**Texte cité:**
La guerre n’a pas un visage de femme, de Svetlana Alexievitch

Oui, je n’avais pas encore lu cet ouvrage emblématique de son œuvre ! (c’est le premier livre qu’elle a publié) Je m’y suis enfin collée cet été et je ne le regrette pas. Encore une très belle œuvre (nécessaire).

Dans ce livre, l’autrice a rassemblé des témoignages de personnes qui ont été essentielles pour la bonne marche de l’Armée rouge (celle de l’URSS) mais qu’on a cherché à faire taire et à effacer : les femmes. De plus, l’autrice avait une idée bien en tête : les laisser parler de leur guerre à elles, pas forcément le vécu des hommes et encore moins les faits. Il y a déjà beaucoup de livres sur ces éléments-là, ça devrait aller. Elle a passé sept années (il a été publié en 1985) à recueillir ces témoignages de femmes (vive le bouche à oreille). Ça n’a pas toujours été facile… Elles ne souhaitaient pas toutes parler, et même quand c’était le cas, elles n’ont pas tout dit, certains sujets sont passés sous silence (les viols au sein de l’Armée par exemple, qu’une femme a osé dévoiler rapidement).

**Tâches à effectuer:**
(a) Selon le texte cité, combien d'années l'autrice a-t-elle consacrées à recueillir les témoignages des femmes ?
(b) Recopiez le passage du texte cité depuis « La guerre n’a » jusqu'à « belle œuvre (nécessaire). » inclus.
Ce matériel n'est pas nécessaire.

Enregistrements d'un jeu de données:

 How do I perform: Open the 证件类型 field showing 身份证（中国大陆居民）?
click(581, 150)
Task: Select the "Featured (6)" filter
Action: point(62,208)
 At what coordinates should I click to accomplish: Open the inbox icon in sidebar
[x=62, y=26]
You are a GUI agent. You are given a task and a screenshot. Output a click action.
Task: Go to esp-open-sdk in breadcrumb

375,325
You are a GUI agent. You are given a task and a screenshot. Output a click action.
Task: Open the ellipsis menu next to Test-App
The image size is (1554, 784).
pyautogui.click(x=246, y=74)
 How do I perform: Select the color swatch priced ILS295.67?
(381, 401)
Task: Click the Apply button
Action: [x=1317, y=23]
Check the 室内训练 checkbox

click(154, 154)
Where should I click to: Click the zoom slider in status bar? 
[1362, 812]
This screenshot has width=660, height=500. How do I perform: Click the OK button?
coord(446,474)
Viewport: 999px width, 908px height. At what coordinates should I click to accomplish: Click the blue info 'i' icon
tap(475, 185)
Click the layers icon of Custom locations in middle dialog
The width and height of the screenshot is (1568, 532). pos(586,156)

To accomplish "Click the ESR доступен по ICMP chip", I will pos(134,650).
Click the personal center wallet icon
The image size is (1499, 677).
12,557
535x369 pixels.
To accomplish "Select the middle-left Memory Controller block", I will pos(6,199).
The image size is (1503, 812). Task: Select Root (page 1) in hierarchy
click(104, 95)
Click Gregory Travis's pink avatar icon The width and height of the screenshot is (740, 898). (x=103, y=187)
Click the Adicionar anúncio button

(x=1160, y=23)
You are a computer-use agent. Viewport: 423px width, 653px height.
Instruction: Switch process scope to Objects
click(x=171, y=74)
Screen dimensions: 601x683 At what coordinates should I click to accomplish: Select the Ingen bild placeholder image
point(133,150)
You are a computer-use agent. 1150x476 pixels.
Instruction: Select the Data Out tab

**Réponses fournies:**
(a) Sept années.

(b)
La guerre n’a pas un visage de femme, de Svetlana Alexievitch

Oui, je n’avais pas encore lu cet ouvrage emblématique de son œuvre ! (c’est le premier livre qu’elle a publié) Je m’y suis enfin collée cet été et je ne le regrette pas. Encore une très belle œuvre (nécessaire).